Il est indéniable qu’il existe des éléments communs entre les deux signes, que ce soit pour la partie figurative des marques ou pour la partie verbale. En effet, les deux termes d’attaque présentent une forte similarité. Les termes « Le Petit » et « Le P’tit » sont équivalents.
Cependant, une appréciation globale visuelle et phonétique des deux signes pouvait conduire à penser que « Marseille » et « Zef » étaient suffisamment différent pour écarter tout risque de confusion.
Finalement, la cour s’est attardée sur une analyse de l’aspect intellectuel de la perception des marques. En effet, les signes distinctifs peuvent être confondus intellectuellement, le consommateur ayant en tête la première marque, il va lui associer la seconde.
La cour d’appel a considéré la dénomination « p’tit zef » comme étant une déclinaison d’une expression bretonne signifiant le « vent de chez nous » et désignant plus particulièrement une personne originaire de la ville de Brest.
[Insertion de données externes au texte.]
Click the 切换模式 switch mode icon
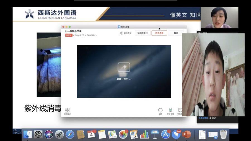 click(x=67, y=111)
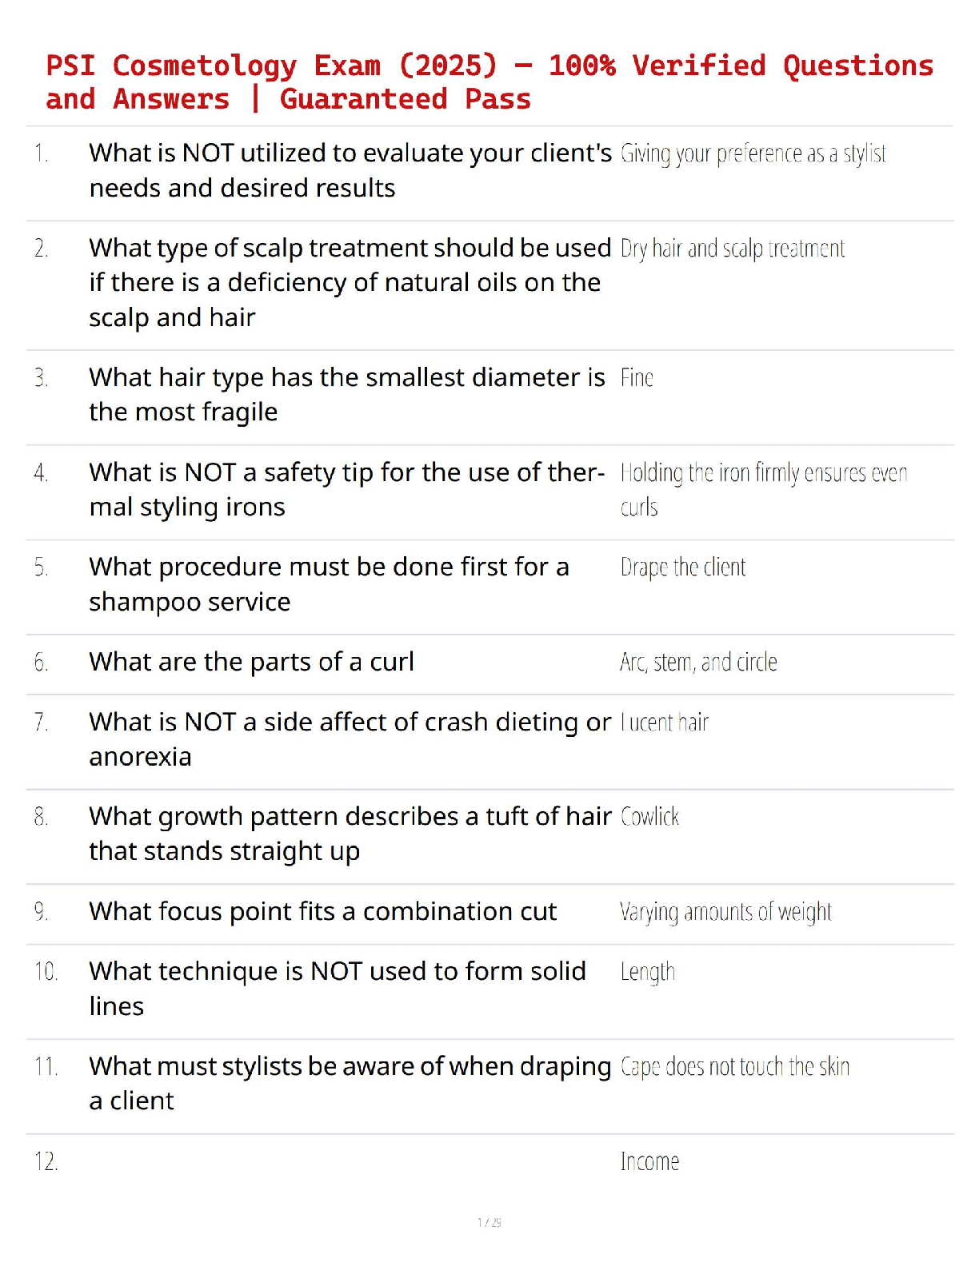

Les signes en cause présentent alors, pour les juges, de « fortes similitudes conceptuelles en renvoyant chacune à l’image d’un enfant originaire d’une ville portuaire française importante : Marseille pour la marque antérieure et Brest pour les marques secondes ». Le public est donc possiblement conduit à penser que « Le P’tit Zef » est une déclinaison bretonne du « Petit Marseillais ».
La cour d’appel a ici décidé de ne pas mentionner la notoriété que l’on peut attribuer à la marque « Le Petit Marseillais » afin de caractériser le risque de confusion, ce qui peut paraitre surprenant.
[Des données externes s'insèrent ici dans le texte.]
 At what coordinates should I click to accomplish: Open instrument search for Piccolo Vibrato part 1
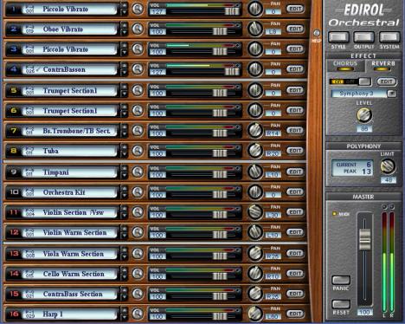pos(138,9)
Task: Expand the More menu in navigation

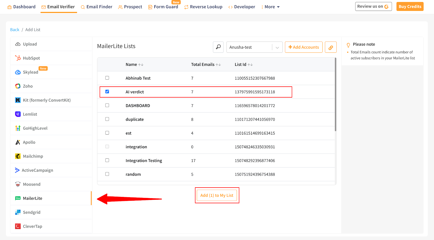Action: click(271, 7)
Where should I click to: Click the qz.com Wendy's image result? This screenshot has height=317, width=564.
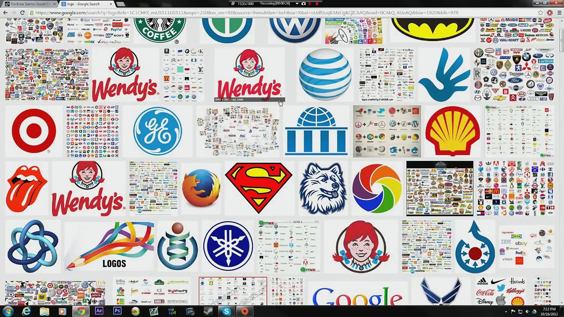pos(249,75)
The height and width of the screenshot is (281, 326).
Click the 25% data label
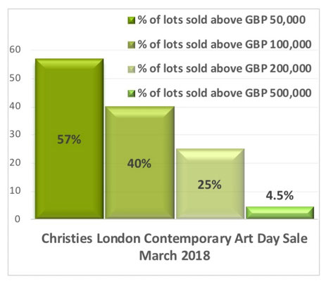(x=209, y=185)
En outre, l’analyse faite par les juges se rapproche de la validité d’une protection du genre de la marque, alors que c’est un élément indéniablement non protégeable. Pour ne pas se perdre sur ce terrain, elle considère le concept de déclinaison, au lieu de raisonner de façon plus approprié sur un cumul des points de ressemblances et de conclure par une appréciation globale.
Par ailleurs, le raisonnement de la cour peut étonner quant à son appréciation des connaissances du consommateur. Effectivement, d’un côté, elle considère que ces derniers sont en mesure de savoir que l’expression « savon de Marseille » ne signifie pas que les produits proviennent exclusivement de la ville de Marseille mais qu’il fait référence à un procédé de fabrication, tout en estimant d’un autre côté, que ces consommateurs ne sont pas apte à discerner la différence entre les deux signes.
Toutefois, les juges ont bien décidé de condamner la société titulaire de la marque « Le P’tit Zef » pour contrefaçon, du fait du risque de confusion entre les deux signes.
C’est une décision intéressante qui confère une étendue particulièrement large de défense du droit des marques.